I was very excited to read in the Guardian about the Garamantes. I had not known of the Garamantes before reading the article, and I am always excited to discover a new civilization. The Garamantes were a pre-Arabic, Berber, urban civilization in the Saharan desert of Libya. Beaumont’s article captures well the significance of the civilization, emphasizing the basic fact that they were a major, settled, agricultural civilization that existed in the desert–primarily through underground irrigation systems that required extensive slave labor to build. It seems to me that understanding them is also important then for understanding the history of slave labor as a social institution. Although I would not want to put the blame for the institution of slavery on North Africa, the early modern trans-Atlantic slave trade can trace it roots via Arabic traders back to North African and trans-Saharan civilization.

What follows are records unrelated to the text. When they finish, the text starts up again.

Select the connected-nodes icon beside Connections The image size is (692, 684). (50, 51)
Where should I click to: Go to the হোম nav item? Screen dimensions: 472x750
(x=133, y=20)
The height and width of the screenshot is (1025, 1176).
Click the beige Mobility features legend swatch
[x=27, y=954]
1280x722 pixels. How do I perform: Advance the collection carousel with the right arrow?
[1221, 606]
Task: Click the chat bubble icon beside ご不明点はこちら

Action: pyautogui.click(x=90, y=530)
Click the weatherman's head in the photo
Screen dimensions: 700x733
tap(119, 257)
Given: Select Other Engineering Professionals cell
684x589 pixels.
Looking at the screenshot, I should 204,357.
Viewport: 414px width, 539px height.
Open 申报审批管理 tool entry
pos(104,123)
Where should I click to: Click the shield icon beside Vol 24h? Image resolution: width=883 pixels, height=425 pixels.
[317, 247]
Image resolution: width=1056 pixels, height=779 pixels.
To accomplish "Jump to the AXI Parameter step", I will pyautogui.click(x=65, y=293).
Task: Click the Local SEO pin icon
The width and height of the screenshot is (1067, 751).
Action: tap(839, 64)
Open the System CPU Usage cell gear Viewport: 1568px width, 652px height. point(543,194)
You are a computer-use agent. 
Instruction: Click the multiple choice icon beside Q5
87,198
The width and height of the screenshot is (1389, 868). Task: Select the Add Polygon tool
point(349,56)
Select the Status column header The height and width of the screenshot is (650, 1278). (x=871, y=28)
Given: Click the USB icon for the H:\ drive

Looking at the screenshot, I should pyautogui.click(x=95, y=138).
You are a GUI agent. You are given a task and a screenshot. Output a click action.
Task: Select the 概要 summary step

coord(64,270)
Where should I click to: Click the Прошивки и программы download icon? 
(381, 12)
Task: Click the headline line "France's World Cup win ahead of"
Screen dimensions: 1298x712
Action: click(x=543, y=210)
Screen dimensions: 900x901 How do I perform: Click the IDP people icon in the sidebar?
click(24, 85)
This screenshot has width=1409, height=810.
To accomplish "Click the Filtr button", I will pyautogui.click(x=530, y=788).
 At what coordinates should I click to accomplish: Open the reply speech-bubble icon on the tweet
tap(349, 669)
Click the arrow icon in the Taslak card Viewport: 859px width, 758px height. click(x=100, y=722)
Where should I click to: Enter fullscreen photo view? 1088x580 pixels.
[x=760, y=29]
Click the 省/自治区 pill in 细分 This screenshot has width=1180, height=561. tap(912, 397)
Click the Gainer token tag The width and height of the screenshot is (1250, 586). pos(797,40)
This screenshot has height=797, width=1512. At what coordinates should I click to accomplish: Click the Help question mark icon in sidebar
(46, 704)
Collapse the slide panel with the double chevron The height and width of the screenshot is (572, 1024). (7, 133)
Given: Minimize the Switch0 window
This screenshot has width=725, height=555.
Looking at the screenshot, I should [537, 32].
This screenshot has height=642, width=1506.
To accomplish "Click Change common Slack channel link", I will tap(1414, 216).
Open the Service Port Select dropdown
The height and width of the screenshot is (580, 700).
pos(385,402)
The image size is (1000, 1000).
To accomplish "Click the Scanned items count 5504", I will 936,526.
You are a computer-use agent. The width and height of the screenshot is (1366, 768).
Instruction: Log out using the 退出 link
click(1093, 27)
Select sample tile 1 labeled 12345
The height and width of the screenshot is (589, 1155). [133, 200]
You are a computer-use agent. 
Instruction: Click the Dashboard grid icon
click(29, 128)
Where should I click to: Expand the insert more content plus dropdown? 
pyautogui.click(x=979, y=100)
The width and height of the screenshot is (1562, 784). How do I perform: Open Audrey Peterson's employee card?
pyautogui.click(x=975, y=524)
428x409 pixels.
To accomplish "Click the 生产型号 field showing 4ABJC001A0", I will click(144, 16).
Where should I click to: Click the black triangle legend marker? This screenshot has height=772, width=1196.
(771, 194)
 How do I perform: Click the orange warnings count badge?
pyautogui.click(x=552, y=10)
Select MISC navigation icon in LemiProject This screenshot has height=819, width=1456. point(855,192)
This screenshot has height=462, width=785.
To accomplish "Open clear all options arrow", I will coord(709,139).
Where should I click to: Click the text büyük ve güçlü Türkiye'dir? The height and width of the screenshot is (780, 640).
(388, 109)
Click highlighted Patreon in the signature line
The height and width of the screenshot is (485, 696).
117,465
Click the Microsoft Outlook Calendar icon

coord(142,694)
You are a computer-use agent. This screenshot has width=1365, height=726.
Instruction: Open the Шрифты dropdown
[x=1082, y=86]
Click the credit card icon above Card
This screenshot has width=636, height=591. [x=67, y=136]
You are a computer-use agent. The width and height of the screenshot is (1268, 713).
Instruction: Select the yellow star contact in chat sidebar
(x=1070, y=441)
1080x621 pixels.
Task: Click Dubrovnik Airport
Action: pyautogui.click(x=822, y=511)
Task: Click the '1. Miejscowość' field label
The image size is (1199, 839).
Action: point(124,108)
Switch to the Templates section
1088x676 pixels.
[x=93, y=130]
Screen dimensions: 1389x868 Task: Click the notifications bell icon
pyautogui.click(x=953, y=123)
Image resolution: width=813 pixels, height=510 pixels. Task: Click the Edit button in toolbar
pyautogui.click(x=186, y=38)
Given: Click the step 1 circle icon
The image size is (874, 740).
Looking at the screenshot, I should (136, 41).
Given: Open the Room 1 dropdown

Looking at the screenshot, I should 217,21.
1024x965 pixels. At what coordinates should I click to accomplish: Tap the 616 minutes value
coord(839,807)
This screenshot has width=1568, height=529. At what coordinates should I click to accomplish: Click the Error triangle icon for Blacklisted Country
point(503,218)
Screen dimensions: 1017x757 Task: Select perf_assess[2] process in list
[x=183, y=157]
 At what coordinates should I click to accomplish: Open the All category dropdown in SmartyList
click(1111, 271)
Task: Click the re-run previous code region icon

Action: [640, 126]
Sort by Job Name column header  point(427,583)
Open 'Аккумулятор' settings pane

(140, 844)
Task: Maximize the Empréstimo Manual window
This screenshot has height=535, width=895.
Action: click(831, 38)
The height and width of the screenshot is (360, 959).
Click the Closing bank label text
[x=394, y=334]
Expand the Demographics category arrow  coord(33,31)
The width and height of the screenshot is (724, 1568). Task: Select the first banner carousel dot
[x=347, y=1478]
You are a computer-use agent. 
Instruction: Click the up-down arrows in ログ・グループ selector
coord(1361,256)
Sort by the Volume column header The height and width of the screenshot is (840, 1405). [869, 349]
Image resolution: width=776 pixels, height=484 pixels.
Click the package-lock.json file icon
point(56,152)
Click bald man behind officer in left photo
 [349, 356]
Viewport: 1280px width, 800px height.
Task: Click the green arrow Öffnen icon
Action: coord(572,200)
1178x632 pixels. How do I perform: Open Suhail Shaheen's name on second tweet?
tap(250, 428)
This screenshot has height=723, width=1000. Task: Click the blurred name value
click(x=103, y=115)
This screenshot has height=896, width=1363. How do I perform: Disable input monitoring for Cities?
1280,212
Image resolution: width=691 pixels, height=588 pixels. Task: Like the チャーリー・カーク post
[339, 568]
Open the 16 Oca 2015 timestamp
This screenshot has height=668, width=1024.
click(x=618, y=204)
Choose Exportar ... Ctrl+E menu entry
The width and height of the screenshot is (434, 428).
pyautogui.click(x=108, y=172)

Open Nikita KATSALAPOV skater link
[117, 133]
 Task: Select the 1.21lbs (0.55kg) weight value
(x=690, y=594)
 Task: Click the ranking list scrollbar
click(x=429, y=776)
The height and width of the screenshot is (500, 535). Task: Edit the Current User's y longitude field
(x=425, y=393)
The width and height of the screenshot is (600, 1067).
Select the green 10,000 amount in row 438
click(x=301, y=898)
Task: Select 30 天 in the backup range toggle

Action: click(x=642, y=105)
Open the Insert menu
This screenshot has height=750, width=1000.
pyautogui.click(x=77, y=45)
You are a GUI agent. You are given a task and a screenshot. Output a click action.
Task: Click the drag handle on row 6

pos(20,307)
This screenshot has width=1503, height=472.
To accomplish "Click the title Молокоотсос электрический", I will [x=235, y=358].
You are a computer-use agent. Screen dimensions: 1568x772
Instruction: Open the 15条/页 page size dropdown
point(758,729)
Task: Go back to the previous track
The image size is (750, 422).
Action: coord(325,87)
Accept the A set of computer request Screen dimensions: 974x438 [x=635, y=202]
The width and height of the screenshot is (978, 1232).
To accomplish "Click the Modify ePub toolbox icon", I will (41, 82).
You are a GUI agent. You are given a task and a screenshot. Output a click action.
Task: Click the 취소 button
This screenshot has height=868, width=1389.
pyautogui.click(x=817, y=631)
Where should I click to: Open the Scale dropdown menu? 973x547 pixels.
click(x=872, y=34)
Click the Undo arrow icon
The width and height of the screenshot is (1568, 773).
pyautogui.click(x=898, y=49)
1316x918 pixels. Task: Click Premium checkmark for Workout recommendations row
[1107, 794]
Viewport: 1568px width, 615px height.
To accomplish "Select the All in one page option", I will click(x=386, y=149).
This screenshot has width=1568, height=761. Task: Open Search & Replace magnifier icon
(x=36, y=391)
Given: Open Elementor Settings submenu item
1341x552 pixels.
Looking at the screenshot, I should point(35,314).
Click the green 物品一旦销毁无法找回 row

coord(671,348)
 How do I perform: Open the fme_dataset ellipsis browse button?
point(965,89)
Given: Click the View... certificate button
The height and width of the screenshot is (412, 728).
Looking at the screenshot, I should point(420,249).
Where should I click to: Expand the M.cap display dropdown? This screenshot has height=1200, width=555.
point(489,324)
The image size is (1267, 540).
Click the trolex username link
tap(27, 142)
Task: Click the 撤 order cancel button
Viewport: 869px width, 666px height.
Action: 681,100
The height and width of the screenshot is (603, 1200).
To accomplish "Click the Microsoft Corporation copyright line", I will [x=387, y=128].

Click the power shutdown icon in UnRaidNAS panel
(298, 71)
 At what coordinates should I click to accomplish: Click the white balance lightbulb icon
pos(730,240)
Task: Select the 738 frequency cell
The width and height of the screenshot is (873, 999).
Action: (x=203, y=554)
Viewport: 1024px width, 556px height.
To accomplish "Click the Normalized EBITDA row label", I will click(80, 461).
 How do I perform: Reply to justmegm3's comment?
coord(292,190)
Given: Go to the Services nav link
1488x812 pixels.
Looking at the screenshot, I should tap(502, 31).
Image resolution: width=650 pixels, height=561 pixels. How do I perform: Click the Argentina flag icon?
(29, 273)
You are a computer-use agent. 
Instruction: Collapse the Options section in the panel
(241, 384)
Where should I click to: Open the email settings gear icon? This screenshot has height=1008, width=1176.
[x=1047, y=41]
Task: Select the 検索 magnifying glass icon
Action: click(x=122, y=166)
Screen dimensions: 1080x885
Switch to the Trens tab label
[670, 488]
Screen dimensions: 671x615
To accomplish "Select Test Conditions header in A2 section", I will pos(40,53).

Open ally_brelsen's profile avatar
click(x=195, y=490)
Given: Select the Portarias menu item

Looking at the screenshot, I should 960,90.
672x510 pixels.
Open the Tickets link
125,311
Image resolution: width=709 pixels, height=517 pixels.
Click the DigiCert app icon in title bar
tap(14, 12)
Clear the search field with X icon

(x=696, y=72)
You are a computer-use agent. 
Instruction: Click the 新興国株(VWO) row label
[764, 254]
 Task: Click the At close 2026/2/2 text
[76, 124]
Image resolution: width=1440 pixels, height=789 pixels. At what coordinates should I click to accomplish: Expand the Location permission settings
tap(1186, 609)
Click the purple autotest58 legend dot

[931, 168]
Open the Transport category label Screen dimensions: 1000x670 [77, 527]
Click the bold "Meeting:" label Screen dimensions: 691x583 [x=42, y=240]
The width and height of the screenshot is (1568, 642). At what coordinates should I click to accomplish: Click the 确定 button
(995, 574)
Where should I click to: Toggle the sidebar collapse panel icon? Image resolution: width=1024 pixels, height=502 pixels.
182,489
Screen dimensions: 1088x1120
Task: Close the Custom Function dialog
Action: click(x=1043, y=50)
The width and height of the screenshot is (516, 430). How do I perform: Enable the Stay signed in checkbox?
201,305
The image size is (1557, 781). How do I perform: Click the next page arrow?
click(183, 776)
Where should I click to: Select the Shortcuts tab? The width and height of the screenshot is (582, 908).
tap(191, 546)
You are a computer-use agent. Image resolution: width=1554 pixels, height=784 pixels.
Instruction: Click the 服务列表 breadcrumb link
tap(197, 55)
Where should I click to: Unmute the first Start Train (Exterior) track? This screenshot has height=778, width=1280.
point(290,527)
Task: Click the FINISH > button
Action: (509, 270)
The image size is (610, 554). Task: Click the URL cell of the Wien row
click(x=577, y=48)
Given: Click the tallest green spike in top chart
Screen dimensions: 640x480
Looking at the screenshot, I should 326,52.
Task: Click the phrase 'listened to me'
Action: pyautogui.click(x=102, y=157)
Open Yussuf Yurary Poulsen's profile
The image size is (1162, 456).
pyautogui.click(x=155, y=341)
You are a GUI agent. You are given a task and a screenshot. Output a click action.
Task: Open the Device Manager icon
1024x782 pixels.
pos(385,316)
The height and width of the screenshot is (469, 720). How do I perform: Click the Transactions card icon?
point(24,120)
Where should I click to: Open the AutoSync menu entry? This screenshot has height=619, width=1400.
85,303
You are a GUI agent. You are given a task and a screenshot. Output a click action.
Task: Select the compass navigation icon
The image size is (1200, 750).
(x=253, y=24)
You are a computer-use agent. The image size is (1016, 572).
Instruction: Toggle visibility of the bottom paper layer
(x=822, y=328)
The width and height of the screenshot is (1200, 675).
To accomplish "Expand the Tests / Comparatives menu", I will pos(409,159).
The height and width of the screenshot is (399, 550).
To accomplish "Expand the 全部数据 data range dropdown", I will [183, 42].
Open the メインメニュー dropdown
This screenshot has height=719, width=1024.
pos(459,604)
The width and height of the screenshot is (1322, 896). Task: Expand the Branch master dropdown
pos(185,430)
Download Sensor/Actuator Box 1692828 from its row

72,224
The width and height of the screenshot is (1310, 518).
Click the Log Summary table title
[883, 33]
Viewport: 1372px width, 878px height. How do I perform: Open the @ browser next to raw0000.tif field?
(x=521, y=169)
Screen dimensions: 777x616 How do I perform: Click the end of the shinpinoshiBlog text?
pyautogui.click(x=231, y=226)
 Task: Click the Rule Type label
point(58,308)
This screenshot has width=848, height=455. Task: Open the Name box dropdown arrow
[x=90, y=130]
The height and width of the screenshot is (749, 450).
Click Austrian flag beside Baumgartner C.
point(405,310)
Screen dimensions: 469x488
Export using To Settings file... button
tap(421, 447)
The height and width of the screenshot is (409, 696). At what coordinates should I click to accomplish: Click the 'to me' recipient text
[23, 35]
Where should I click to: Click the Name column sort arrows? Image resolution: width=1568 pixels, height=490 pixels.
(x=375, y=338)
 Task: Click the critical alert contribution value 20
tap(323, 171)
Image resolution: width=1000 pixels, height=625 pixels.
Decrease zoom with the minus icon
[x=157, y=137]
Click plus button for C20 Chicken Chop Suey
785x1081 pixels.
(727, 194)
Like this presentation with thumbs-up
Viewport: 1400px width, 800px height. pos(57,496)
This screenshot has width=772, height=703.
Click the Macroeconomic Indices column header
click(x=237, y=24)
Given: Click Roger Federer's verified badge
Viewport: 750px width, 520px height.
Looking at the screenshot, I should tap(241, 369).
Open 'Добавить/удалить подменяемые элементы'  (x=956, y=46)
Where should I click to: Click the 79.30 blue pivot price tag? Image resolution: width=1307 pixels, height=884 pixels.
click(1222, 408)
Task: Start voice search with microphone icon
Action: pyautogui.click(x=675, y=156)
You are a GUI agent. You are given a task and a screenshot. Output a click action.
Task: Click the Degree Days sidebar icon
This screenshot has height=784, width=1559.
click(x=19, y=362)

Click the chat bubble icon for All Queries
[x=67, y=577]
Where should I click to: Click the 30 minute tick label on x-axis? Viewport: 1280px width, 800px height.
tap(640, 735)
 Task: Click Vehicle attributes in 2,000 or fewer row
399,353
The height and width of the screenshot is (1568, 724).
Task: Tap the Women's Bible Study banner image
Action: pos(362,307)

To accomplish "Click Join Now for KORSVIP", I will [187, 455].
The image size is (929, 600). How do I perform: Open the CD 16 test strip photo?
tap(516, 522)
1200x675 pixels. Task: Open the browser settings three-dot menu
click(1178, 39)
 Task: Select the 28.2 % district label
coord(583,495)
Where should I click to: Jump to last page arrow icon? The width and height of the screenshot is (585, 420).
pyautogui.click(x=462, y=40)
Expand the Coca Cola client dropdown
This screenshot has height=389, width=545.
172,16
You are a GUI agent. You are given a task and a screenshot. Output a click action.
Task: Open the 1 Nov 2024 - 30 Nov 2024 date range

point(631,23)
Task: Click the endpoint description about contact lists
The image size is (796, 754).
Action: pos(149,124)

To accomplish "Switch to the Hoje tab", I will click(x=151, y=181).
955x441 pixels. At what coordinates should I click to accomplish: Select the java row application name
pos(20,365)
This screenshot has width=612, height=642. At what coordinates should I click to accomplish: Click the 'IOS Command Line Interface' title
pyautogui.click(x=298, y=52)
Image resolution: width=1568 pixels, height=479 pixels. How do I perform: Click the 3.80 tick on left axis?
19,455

According to Beaumont, Gaddafi’s regime was not very supportive of study of this civilization, as this ancient history did not necessarily fit into his vision of the Libyan nation and its heritage. I’m also very interested in the way political and social forces shape our knowledge of the past. When I am teaching my two historical surveys on religion (History of Eastern and History of Western), and to some extent when I teach single-semester World Religion or Modern World History survey, one thing I want students to understand is the way that economic, social, and political forces shape our knowledge. For example, our resources for the study of ancient Christianity and Judaism far exceed those available for my students to explore Hinduism. There are still major Hindu texts that do not have good scholarly translations. This is in part because the history of the study of religion emerges from the study of Christian history and theology, but also because we still have a majority of our resources dedicated to the study of Christianity, which provides a bias in coverage for knowledge related to the history of Christianity over other religions. This is not necessarily a critique, but the reality that scholars engage in a particular type of labor, and so our knowledge will be steered by the quantity of resources used to support different aspects of that labor.
This kind of discussion is important have students think about as they begin their studies of religion. Most of them have made the choice to study religion because they think its study is of merit. Most are not necessarily going to engage in that study professionally in the long run. However, they may–in whatever their pursuits–gain an understanding of the importance of building a social and economic framework that supports that kind of study and so support its study in their lives after college. It is also important for them to understand that our various biases in understanding and encountering other peoples, whatever our personal background and our own personal openness, are also material biases that run deeper then individual consciousness. The Garamantes and the history of Libyan civilization seems to provide exactly the kind of thing that would be useful to reference in class discussion or lecture to help explore this point.